RECORDS PROVIDED: Begin

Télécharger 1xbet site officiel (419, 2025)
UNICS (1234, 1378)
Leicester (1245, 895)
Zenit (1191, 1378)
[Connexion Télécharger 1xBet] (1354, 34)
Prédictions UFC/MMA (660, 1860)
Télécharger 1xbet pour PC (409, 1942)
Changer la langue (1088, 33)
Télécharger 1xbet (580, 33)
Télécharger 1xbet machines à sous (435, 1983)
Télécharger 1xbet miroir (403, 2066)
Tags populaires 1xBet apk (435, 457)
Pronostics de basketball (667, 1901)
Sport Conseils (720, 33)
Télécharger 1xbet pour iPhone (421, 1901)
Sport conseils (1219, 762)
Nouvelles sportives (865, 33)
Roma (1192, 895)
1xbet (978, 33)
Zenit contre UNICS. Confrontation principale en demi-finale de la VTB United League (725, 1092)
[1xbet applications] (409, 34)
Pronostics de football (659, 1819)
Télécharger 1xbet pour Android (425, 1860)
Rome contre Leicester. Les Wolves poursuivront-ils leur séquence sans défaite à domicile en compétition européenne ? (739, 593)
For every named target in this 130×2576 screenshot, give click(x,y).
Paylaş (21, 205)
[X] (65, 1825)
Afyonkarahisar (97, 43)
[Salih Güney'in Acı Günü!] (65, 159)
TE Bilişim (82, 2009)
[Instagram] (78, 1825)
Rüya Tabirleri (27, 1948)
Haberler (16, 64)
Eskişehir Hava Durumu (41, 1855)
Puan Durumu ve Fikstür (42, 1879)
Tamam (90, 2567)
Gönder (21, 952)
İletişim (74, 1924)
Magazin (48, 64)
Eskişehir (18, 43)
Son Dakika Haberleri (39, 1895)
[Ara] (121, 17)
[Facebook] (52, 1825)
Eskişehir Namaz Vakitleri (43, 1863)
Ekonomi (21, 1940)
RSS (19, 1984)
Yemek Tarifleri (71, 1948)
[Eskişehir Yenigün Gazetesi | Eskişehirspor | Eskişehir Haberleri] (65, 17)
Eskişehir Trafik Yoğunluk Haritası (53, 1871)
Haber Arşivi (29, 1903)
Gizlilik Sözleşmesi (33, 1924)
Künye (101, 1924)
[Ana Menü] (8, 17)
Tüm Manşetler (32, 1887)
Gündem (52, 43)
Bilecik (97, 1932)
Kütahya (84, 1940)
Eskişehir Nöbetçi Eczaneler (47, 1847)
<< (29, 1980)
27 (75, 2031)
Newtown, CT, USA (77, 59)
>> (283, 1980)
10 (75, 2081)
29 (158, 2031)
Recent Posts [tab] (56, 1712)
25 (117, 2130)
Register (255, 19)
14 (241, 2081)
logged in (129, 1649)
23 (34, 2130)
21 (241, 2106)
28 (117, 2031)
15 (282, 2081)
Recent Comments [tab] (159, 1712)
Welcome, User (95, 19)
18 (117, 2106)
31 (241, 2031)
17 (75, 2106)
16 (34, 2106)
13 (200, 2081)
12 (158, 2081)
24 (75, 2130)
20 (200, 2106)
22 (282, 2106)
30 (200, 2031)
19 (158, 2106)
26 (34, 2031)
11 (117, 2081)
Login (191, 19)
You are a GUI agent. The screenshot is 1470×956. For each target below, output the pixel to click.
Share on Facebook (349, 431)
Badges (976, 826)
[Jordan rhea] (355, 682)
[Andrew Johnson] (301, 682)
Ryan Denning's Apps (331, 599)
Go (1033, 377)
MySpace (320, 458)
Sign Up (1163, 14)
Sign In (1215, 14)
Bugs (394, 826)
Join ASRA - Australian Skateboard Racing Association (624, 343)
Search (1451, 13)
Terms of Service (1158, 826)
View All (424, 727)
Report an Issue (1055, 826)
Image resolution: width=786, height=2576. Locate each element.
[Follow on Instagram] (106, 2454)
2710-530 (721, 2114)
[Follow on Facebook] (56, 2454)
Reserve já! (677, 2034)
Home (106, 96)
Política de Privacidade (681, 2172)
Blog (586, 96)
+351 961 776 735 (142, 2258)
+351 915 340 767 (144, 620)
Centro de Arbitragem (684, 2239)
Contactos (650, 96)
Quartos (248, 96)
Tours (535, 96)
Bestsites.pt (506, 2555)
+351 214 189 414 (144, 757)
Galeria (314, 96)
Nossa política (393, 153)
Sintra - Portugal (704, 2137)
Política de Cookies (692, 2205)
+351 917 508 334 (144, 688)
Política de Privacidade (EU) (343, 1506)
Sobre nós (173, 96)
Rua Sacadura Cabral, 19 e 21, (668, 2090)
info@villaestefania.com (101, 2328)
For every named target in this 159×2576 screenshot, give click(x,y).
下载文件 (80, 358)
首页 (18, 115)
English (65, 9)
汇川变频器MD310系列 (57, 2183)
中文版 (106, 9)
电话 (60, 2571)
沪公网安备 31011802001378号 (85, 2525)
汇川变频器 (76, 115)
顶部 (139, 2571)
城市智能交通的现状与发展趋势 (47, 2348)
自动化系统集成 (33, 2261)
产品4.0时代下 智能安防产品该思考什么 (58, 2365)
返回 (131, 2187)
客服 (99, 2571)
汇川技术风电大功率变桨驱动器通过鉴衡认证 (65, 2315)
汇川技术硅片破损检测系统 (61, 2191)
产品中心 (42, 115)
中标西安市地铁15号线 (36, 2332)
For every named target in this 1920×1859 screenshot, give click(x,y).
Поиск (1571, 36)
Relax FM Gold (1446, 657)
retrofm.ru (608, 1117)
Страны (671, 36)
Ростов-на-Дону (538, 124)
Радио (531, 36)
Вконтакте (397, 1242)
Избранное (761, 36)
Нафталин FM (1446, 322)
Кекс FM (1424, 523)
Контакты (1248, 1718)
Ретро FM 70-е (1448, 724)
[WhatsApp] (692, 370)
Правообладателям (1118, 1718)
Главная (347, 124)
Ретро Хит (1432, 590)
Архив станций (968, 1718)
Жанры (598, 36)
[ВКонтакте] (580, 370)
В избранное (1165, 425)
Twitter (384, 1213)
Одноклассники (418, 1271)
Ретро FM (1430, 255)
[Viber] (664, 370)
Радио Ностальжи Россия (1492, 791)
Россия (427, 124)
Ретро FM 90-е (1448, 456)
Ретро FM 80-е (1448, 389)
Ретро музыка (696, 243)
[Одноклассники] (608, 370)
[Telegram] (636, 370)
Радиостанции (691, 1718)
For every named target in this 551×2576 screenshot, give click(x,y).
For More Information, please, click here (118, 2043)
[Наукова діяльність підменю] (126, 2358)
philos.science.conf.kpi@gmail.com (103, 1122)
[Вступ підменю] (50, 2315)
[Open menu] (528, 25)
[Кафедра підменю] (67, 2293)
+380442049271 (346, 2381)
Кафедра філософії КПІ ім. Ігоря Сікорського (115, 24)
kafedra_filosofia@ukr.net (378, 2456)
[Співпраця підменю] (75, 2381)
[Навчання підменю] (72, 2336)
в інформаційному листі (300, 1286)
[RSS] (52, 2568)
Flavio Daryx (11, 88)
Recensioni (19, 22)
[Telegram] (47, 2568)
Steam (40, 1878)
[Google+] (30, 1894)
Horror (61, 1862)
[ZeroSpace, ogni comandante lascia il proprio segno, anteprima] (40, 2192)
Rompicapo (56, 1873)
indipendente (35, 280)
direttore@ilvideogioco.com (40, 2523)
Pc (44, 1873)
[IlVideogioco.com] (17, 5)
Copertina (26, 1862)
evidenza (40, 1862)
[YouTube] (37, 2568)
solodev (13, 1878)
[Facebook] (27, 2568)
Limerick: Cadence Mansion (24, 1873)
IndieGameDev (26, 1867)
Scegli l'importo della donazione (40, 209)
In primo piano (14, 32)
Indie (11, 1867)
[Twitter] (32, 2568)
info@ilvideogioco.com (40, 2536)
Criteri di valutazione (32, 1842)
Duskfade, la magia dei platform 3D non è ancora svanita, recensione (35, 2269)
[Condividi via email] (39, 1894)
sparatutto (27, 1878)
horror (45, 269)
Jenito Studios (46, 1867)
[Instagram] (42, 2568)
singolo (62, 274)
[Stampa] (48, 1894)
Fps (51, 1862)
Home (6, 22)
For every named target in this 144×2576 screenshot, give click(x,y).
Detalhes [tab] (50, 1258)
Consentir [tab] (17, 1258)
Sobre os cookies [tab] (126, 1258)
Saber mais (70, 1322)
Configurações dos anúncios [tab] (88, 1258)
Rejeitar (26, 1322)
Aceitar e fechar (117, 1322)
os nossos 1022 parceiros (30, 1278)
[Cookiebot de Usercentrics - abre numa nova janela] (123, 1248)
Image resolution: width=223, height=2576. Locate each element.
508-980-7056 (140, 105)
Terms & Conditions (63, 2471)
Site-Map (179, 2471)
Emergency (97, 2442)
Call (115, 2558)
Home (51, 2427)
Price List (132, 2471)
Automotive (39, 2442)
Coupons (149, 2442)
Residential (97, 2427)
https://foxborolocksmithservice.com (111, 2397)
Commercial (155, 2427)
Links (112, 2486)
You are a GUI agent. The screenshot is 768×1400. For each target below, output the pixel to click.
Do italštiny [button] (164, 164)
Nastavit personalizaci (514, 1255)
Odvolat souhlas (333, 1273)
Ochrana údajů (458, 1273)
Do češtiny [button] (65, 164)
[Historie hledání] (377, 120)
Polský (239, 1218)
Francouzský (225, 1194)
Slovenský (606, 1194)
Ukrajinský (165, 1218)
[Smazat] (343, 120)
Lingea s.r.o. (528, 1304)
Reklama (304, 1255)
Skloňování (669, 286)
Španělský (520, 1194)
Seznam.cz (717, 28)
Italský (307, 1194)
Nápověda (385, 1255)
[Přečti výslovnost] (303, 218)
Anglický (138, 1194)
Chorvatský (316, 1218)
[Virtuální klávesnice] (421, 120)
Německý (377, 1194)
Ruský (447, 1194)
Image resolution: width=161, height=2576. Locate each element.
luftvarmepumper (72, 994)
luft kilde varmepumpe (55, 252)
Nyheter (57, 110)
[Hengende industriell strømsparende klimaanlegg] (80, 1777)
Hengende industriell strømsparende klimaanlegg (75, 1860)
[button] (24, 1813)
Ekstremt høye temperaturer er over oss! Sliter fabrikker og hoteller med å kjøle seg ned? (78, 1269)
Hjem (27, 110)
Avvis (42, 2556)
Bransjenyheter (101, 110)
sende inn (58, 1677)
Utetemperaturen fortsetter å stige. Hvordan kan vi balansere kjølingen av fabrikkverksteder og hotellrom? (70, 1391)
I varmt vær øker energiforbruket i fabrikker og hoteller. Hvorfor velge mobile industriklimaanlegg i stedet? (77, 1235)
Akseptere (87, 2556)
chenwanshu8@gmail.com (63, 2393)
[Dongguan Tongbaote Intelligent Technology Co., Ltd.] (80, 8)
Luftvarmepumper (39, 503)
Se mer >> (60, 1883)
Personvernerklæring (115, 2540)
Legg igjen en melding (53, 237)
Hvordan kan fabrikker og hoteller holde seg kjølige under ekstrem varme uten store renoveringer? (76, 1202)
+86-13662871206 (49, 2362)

RECORDS PROVIDED: End

WHAT YOU NEED TO DO
The range runs from the line above containing "Eskişehir Trafik Yoğunluk Haritası (53, 1871)" to the line containing "Política de Privacidade (681, 2172)", inclusive. Restate those lines word for word and no others.

RESULT
Eskişehir Trafik Yoğunluk Haritası (53, 1871)
Haber Arşivi (29, 1903)
Gizlilik Sözleşmesi (33, 1924)
Künye (101, 1924)
[Ana Menü] (8, 17)
Tüm Manşetler (32, 1887)
Gündem (52, 43)
Bilecik (97, 1932)
Kütahya (84, 1940)
Eskişehir Nöbetçi Eczaneler (47, 1847)
<< (29, 1980)
27 (75, 2031)
Newtown, CT, USA (77, 59)
>> (283, 1980)
10 (75, 2081)
29 (158, 2031)
Recent Posts [tab] (56, 1712)
25 (117, 2130)
Register (255, 19)
14 (241, 2081)
logged in (129, 1649)
23 (34, 2130)
21 (241, 2106)
28 (117, 2031)
15 (282, 2081)
Recent Comments [tab] (159, 1712)
Welcome, User (95, 19)
18 (117, 2106)
31 (241, 2031)
17 (75, 2106)
16 (34, 2106)
13 (200, 2081)
12 (158, 2081)
24 (75, 2130)
20 (200, 2106)
22 (282, 2106)
30 (200, 2031)
19 (158, 2106)
26 (34, 2031)
11 (117, 2081)
Login (191, 19)
You are a GUI agent. The screenshot is 1470×956. For each target below, output the pixel to click.
Share on Facebook (349, 431)
Badges (976, 826)
[Jordan rhea] (355, 682)
[Andrew Johnson] (301, 682)
Ryan Denning's Apps (331, 599)
Go (1033, 377)
MySpace (320, 458)
Sign Up (1163, 14)
Sign In (1215, 14)
Bugs (394, 826)
Join ASRA - Australian Skateboard Racing Association (624, 343)
Search (1451, 13)
Terms of Service (1158, 826)
View All (424, 727)
Report an Issue (1055, 826)
Image resolution: width=786, height=2576. Locate each element.
[Follow on Instagram] (106, 2454)
2710-530 (721, 2114)
[Follow on Facebook] (56, 2454)
Reserve já! (677, 2034)
Home (106, 96)
Política de Privacidade (681, 2172)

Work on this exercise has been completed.